[Material for this exercise]

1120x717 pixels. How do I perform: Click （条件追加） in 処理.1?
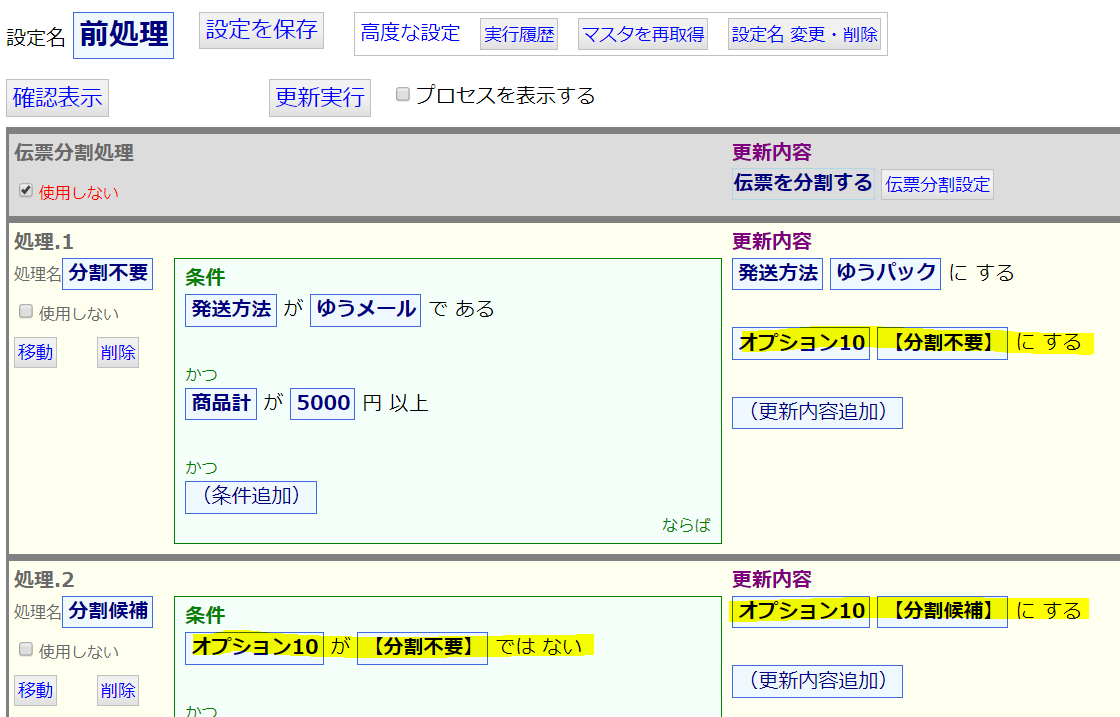pyautogui.click(x=251, y=496)
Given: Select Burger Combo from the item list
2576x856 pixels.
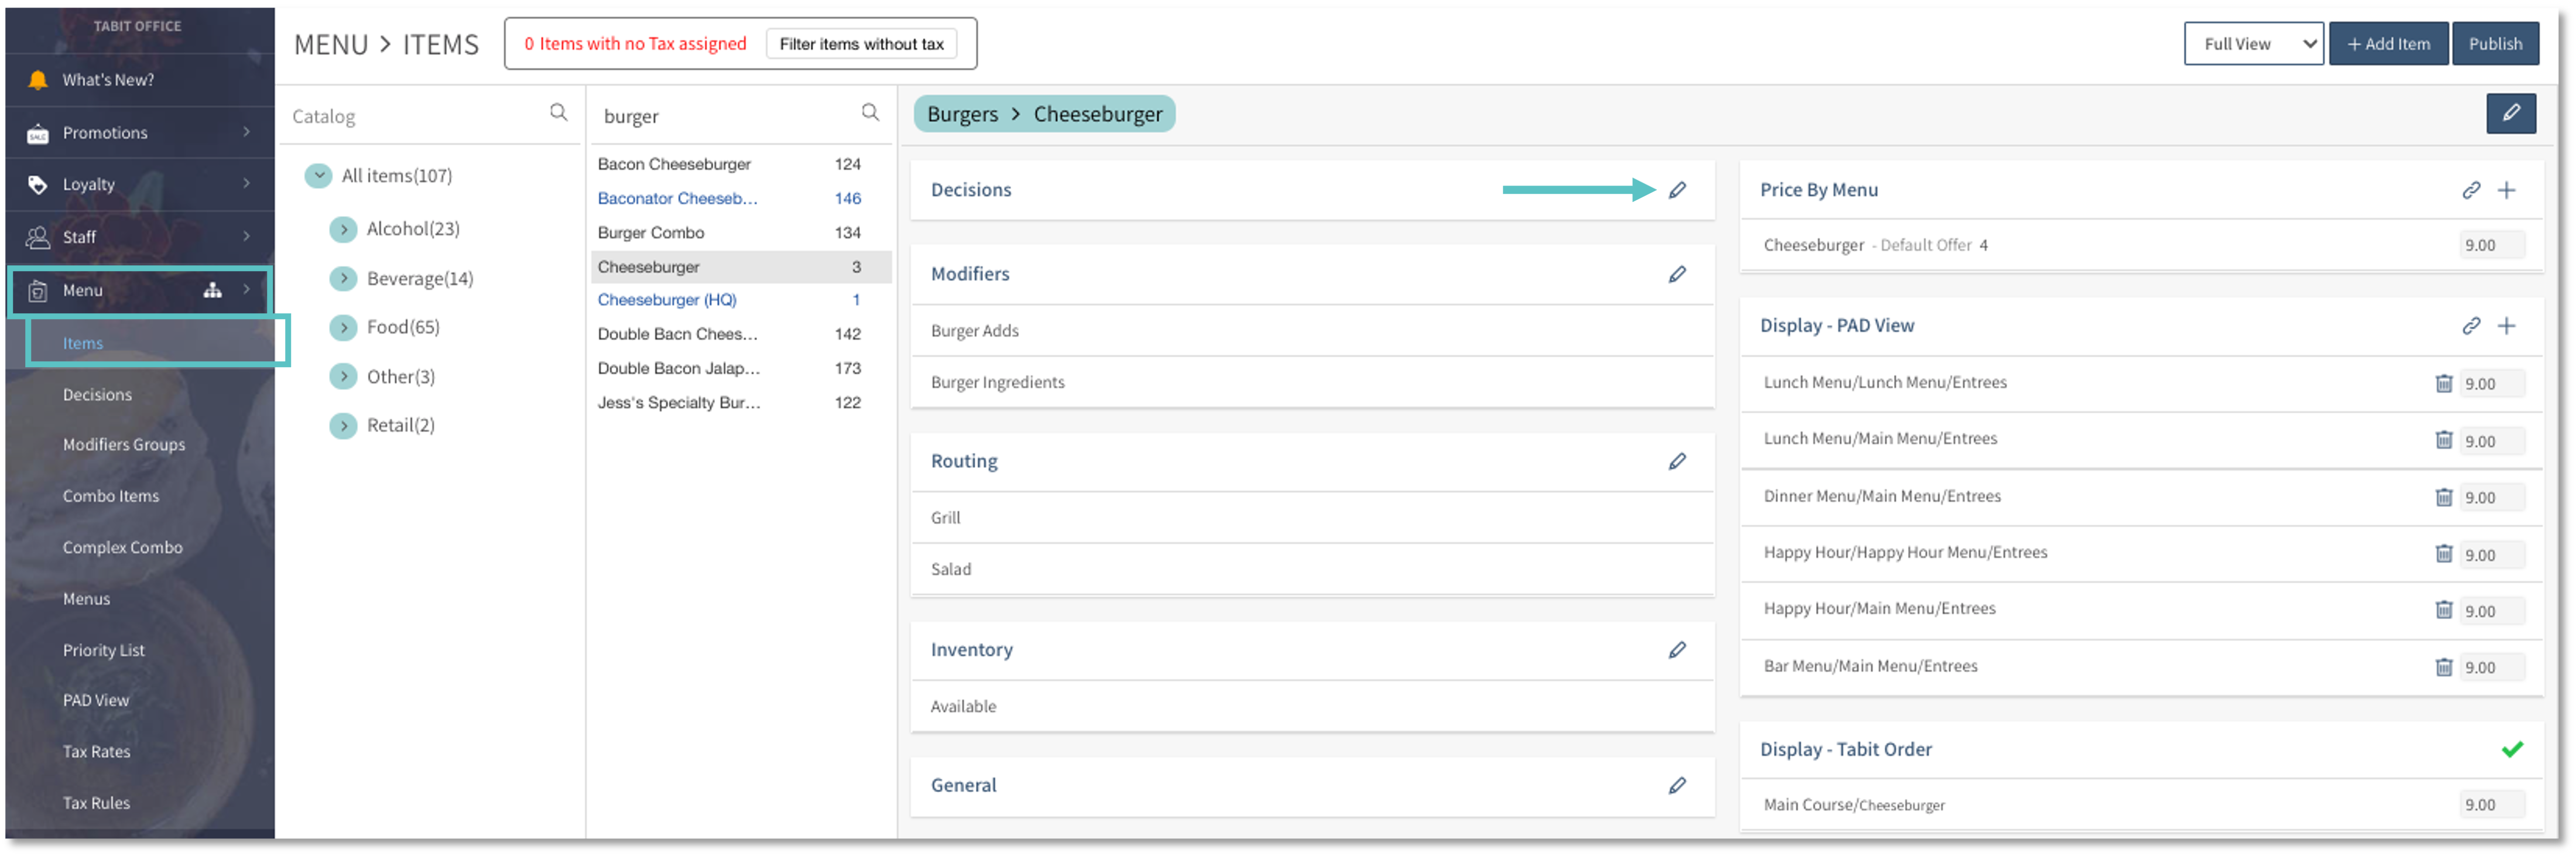Looking at the screenshot, I should coord(651,232).
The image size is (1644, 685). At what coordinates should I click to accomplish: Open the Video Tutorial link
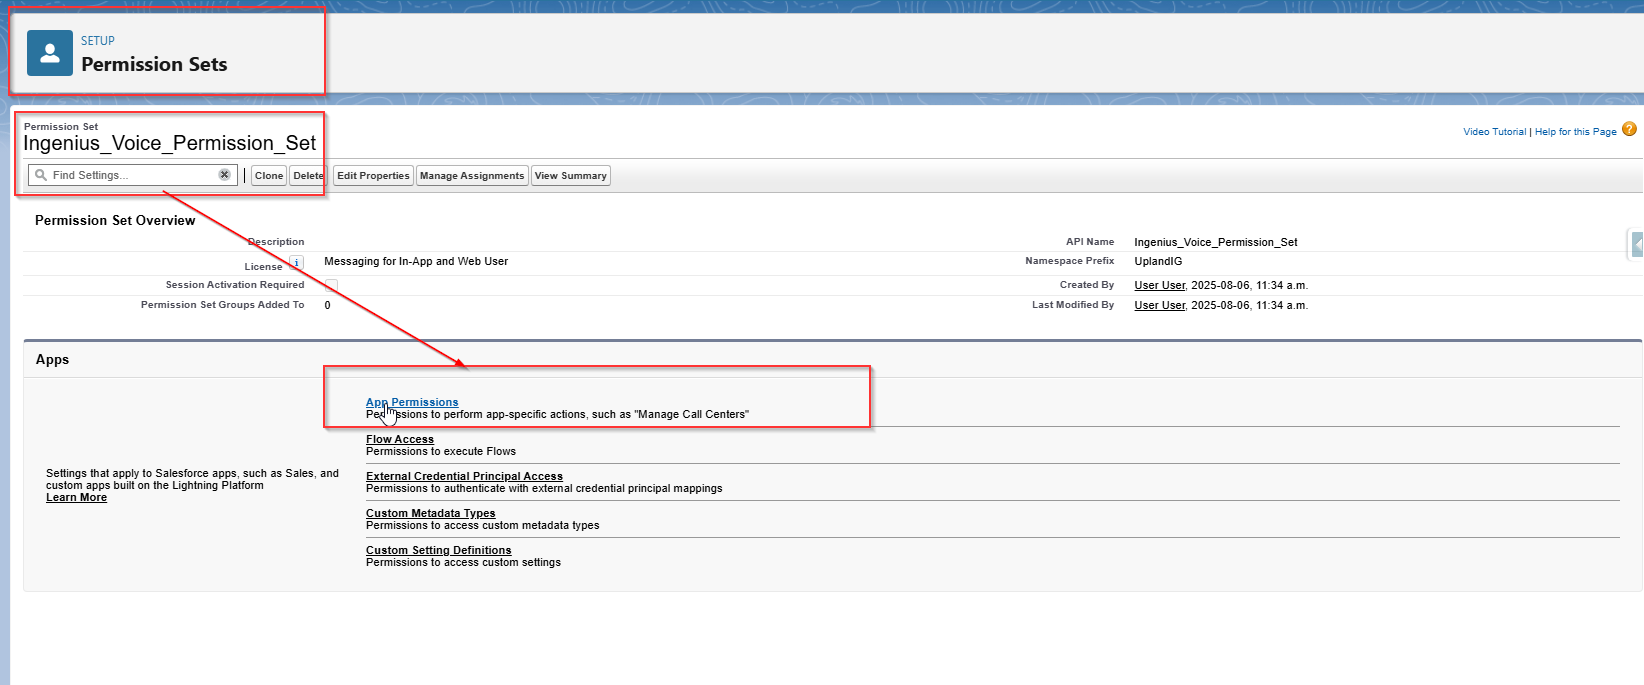click(x=1494, y=132)
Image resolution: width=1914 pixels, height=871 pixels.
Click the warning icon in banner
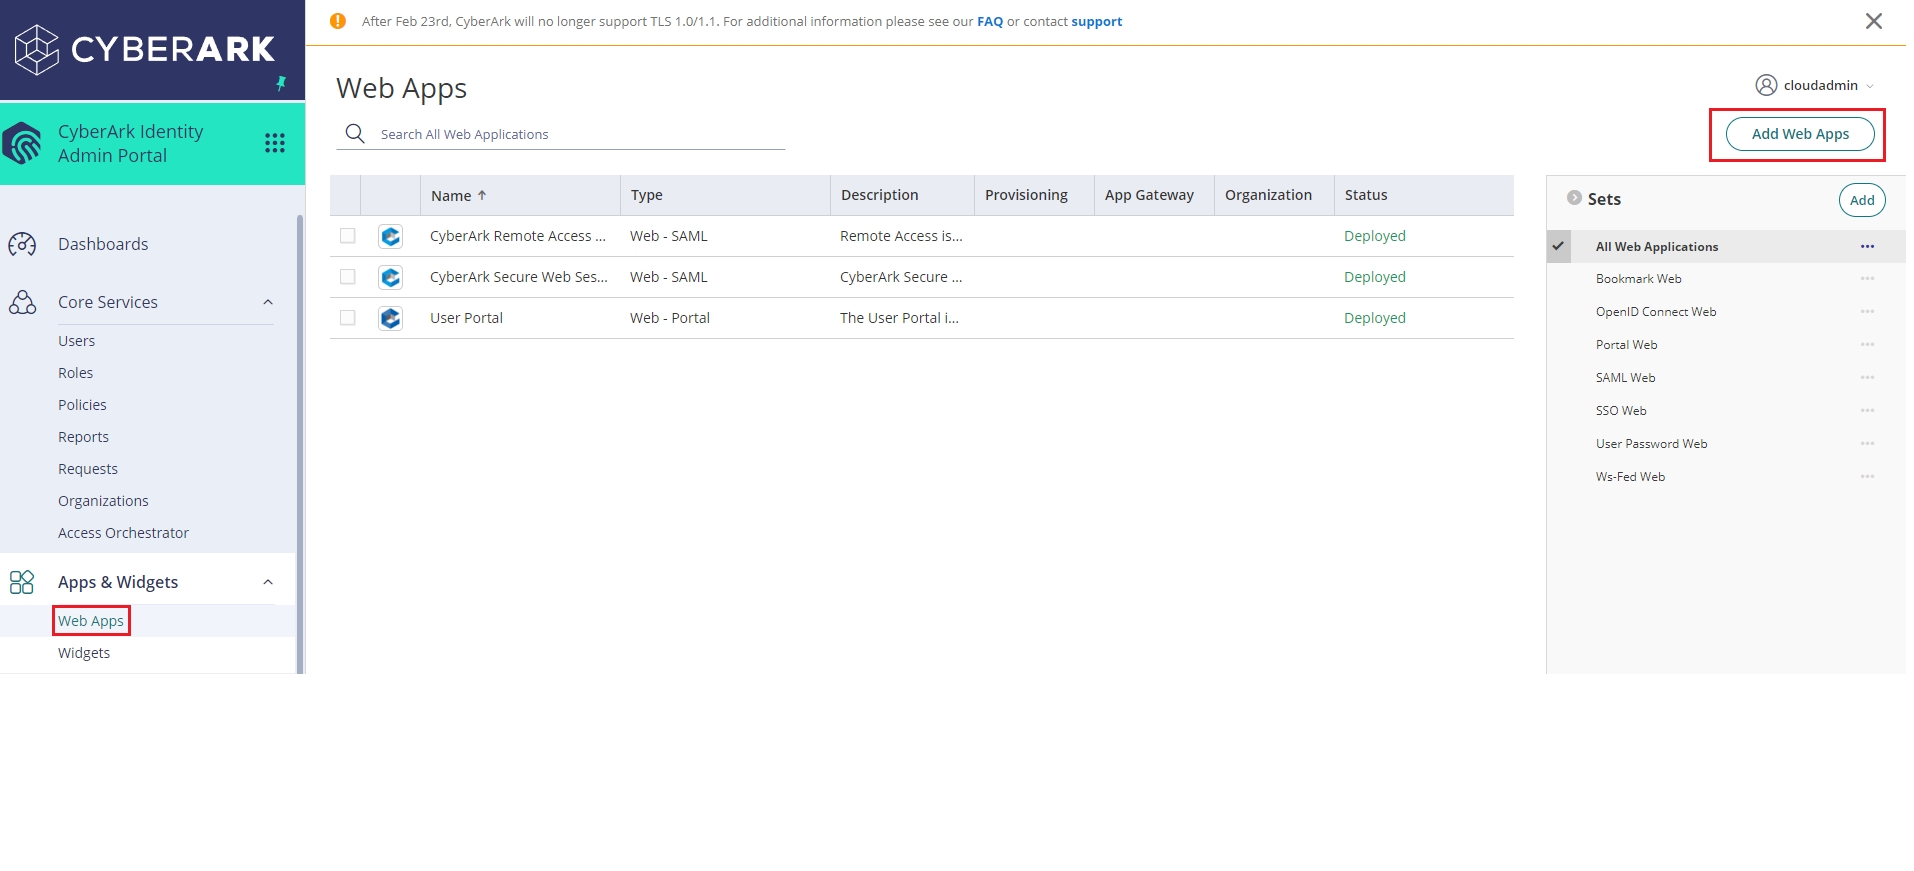point(338,21)

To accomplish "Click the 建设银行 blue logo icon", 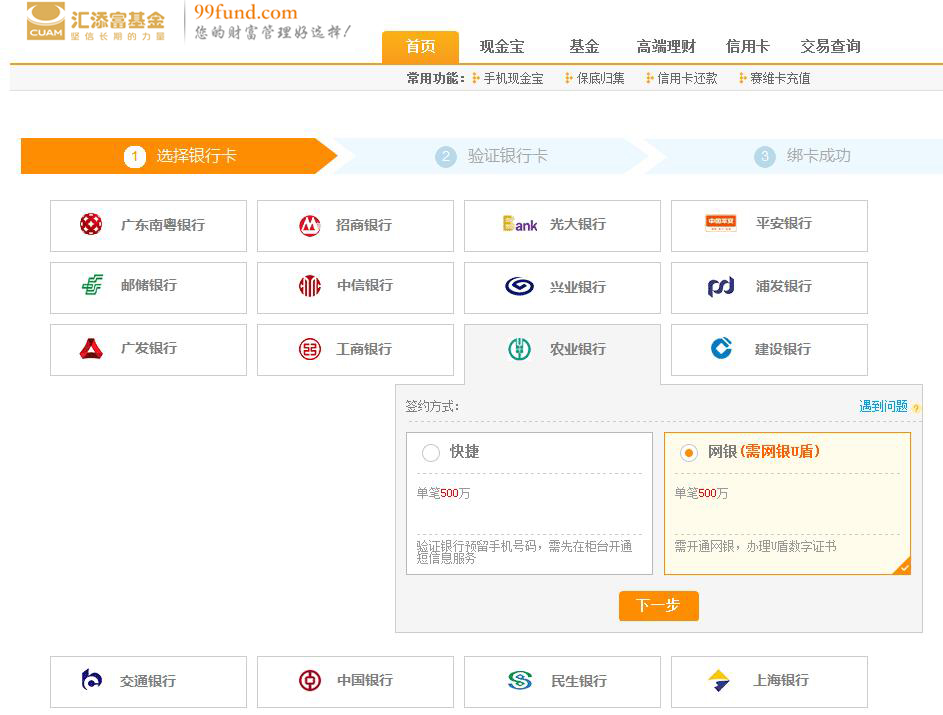I will pos(721,348).
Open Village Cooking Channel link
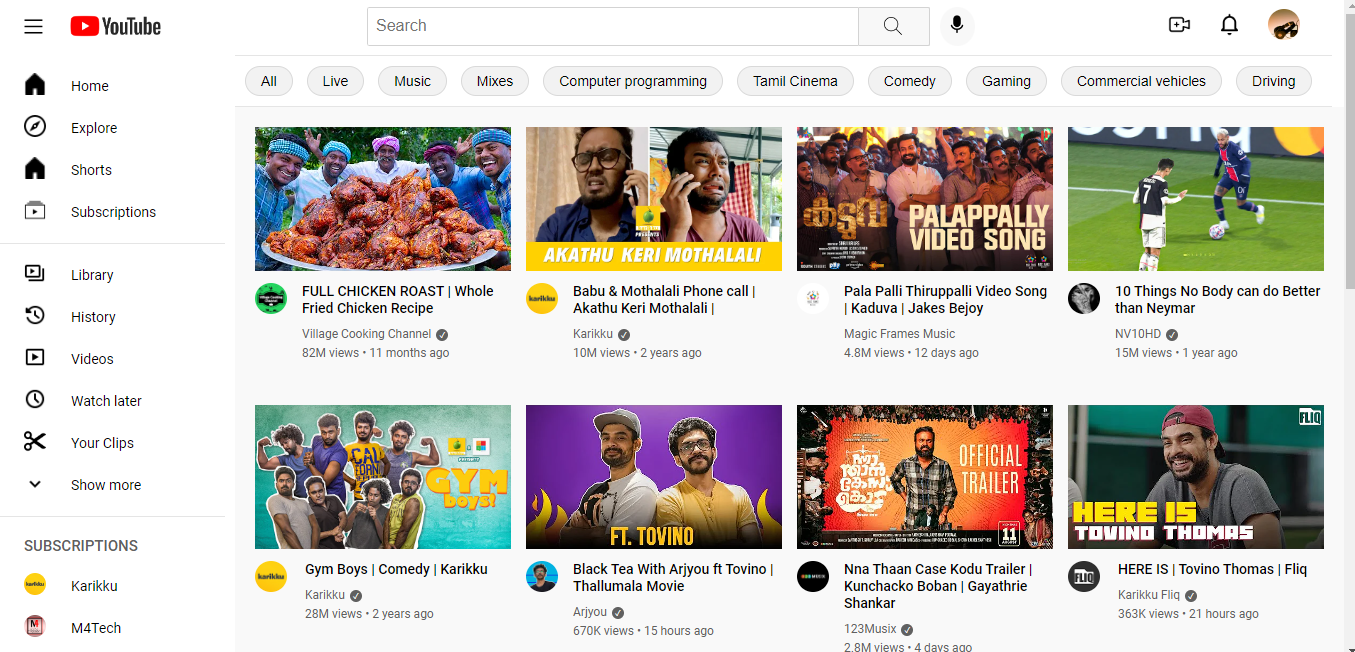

[/Material for this exercise]

The task: Output exactly the lines above, from the line with "2576x856 pixels." to the line with "Image resolution: width=1914", both included; skip the pictures.

Response area:
2576x856 pixels.
Looking at the screenshot, I should coord(651,232).
The image size is (1644, 685). At what coordinates should I click to accomplish: Open the Video Tutorial link
click(x=1494, y=132)
Image resolution: width=1914 pixels, height=871 pixels.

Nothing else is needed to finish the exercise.